Input records: Begin
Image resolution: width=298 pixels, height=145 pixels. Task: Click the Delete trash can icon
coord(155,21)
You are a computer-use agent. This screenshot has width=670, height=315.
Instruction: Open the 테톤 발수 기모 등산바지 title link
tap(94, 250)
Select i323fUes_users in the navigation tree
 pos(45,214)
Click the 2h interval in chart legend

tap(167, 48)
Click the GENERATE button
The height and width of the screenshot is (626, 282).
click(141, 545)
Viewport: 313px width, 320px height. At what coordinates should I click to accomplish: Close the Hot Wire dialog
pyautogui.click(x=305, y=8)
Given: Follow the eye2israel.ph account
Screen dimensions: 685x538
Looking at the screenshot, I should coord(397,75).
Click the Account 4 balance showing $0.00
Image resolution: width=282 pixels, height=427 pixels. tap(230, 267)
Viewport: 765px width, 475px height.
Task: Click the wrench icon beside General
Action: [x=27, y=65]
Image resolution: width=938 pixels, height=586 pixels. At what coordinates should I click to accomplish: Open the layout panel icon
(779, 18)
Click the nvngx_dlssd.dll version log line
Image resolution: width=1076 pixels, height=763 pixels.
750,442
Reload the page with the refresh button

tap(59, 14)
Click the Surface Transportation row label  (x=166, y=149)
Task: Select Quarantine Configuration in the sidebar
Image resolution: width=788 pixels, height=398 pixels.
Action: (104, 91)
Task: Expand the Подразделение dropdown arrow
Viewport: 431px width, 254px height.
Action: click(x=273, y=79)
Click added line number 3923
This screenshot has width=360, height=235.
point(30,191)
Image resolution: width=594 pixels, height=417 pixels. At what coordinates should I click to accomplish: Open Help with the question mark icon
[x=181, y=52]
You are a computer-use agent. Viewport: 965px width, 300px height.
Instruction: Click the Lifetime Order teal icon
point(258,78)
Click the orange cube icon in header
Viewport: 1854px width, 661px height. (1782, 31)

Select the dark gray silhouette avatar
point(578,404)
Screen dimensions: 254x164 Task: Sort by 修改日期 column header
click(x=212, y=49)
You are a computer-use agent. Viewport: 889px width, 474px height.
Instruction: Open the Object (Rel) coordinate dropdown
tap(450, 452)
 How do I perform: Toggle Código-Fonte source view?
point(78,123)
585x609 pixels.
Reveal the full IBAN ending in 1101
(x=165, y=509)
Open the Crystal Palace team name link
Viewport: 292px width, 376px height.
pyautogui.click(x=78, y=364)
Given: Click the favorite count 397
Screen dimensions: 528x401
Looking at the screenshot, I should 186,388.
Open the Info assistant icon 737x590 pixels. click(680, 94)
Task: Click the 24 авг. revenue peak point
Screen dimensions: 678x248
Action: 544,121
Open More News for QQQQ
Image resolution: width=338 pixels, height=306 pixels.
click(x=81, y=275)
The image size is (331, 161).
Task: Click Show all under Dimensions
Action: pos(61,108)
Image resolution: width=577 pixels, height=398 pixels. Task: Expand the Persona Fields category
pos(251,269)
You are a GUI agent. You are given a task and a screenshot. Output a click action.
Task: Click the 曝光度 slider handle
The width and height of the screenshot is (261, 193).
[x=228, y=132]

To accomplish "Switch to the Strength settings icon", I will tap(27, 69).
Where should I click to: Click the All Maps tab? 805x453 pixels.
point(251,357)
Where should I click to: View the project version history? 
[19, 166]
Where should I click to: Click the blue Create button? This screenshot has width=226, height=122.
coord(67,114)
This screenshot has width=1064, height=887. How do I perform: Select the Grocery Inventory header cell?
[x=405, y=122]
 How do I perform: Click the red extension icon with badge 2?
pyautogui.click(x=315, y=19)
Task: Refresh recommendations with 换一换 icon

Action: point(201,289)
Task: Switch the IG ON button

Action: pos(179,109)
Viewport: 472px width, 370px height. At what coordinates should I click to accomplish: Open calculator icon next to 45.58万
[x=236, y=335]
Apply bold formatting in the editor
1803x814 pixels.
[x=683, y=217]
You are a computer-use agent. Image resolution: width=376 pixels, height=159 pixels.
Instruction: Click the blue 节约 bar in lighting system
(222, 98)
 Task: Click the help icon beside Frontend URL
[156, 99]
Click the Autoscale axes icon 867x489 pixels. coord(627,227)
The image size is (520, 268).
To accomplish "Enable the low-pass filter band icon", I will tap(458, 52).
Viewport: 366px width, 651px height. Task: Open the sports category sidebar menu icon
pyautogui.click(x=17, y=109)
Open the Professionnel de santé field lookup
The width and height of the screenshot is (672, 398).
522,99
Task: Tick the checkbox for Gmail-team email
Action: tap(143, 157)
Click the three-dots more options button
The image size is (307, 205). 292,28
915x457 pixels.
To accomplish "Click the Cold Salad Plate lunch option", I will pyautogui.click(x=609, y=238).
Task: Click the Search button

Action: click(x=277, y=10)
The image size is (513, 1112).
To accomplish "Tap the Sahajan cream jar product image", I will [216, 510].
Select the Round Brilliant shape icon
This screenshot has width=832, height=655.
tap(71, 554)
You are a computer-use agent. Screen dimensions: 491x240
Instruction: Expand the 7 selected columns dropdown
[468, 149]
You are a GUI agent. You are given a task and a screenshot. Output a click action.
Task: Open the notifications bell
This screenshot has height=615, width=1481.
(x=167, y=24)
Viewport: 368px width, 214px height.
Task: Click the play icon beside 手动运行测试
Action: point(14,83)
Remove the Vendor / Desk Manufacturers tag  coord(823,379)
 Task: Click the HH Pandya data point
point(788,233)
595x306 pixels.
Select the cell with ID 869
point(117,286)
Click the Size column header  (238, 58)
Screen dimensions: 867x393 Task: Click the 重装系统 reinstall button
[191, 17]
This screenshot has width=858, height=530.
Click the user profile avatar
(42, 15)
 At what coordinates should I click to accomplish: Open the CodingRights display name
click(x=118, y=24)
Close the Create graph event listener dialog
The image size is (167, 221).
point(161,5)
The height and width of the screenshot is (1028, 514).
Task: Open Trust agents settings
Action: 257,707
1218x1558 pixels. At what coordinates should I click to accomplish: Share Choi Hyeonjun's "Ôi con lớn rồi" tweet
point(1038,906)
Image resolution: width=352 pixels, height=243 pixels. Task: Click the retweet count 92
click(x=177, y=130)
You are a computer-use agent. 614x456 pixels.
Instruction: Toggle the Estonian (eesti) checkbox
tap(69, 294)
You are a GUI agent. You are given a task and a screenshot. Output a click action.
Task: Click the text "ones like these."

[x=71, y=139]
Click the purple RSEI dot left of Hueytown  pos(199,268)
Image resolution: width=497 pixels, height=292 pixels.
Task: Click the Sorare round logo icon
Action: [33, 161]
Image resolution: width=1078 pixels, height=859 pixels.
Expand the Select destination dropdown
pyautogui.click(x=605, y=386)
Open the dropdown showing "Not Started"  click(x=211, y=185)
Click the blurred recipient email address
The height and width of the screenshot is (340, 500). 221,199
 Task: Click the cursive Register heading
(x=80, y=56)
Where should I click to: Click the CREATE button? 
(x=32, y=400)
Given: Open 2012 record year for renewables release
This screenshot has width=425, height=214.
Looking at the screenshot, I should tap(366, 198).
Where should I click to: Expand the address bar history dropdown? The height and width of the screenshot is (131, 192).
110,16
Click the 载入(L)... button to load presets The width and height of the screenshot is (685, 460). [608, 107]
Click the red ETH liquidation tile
Input records: End
■ What is needed
Which lines of the material contain "computer"? List them.

■ Answer for the task
You are a computer-use agent. This screenshot has width=670, height=315.
You are a computer-use agent. Viewport: 965px width, 300px height.
You are a computer-use agent. Viewport: 889px width, 474px height.
You are a computer-use agent. Image resolution: width=376 pixels, height=159 pixels.
You are a computer-use agent. Screen dimensions: 491x240
You are a computer-use agent. 614x456 pixels.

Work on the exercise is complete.